[Preamble: I was a delegate of Storage Field Day 15 from Mar 7-9, 2018. My expenses, travel and accommodation were paid for by GestaltIT, the organizer and I was not obligated to blog or promote the technologies presented at this event. The content of this blog is of my own opinions and views]
I am a big proponent of Go-to-Market (GTM) solutions. Technology does not stand alone. It must be in an ecosystem, and in each industry, in each segment of each respective industry, every ecosystem is unique. And when we amalgamate data, the storage infrastructure technologies and the data management into the ecosystem, we reap the benefits in that ecosystem.
Data moves in the ecosystem, from system to system, north to south, east to west and vice versa, random, sequential, ad-hoc. Data acquires different statuses, different roles, different relevances in its lifecycle through the ecosystem. From it, we derive the flow, a workflow of data creating a data pipeline. The Data Pipeline concept has been around since the inception of data.
To illustrate my point, I created one for the Oil & Gas – Exploration & Production (EP) upstream some years ago.
From the diagram above, we can see different applications in each segment of this EP Data Pipeline. I try to match the storage infrastructure and data services related each segment, taking from my experiences over the years. We learn about the applications and data management pain points, and pitch the best possible technologies and operational best practices to solve the complex EP requirements and issues.
In my recent Storage Field Day 15 trip, I was re-introduced to the Data Pipeline, but in a newer setting and context. This was at NetApp and it was about addressing the AI (Artificial Intelligence) Data Pipeline. The old adage of “Old wine in new bottle”.
The digital transformation momentum has definitely pushed the envelope of change, and the technology landscape is now peppered with so many buzzwords, jargons and some whatchamacallits that have lost their meanings through crazy transmogrifications. Fellow delegate, Dr. Rachel Traylor, put up a not-too-subtle, Shania Twain-y, commentary about the overuse of industry buzzwords, unique and funny, but too true to ignore.
It is great to see organizations such as NetApp taking an interest in creating data pipeline again. I am saying this because during my stint as NetApp Malaysia’s Country Manager in 2015-2016, the data pipeline GTM solutions in a few significant industries in Asia South were brought up briefly but was shot down after a bout of executive politics. In the end the NetApp GTM solutions in Asia South never saw the light of day.
Back to Field Day, NetApp’s Data Pipeline was a edge-to-core-cloud approach. This made sense, as the technologies spread beyond the data centers, the cloud providers to the edge and end-devices, IoT ((Internet of Things) and serverless, Lambda-like computing (more buzzwords) would bring far greater data points. This would require great scaling, resiliency and performance unlike anything we have seen at present. The data growth could be unsustainable if data is not managed well.

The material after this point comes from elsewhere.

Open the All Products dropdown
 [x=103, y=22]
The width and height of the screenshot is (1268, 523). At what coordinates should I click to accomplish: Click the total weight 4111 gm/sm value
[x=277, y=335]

In this NetApp curated AI Data Architecture and Data Lifecycle, the scale goes beyond the confines of the data center. And the “Data Mobility, Data Locality” mantra will apply. The data moves, orchestrated with workflow, pipelines and automation to get the maximum benefits, unhindered and unhinged from the shackles of data silos and poor data management practices. And it will be done through secure data policies and compliant to regulatory requirements and digital borders of data sovereignty.
I was particularly gravitated to Santosh Rao’s blog – Choosing an Optimal Filesystem and Data Architecture for Your AI/ML/DL Pipeline, because it addressed the important relationship of data, the behaviour of data, and the workflow (pipeline) in the AI data architecture and data lifecycle.
Of course, where there is honey, there are bees. Another one of my ex-employers, Hitachi Vantara has been chugging along with their own data pipelines for machine learning and deep learning (ML/DL). In a recent article aptly titled “Data Pipeline need love too“, Computer Weekly pointed out the Hitachi Vantara’s advantage to their version of Data Pipelining.
The pipeline concept is also very evident in the content creation industry. I did some work there. I sold a few ZFS storage technology and got to learn about their production pipeline as well. I am not a deep practitioner here but here is a simplistic overview of the content creation pipeline.
In my books, it is critical to own the Data Pipeline. Storage technologists and data management professionals move themselves up the value chain, and speak the lingo of each segment unique to that industry. Combining the experiences of both sides of the data pipeline, storage infrastructure and data management on one side and the proprietary applications and operational challenges on the other, will undoubtedly a deeper value than just being technology pushers.
So, altogether now, can we say Data Pipelines?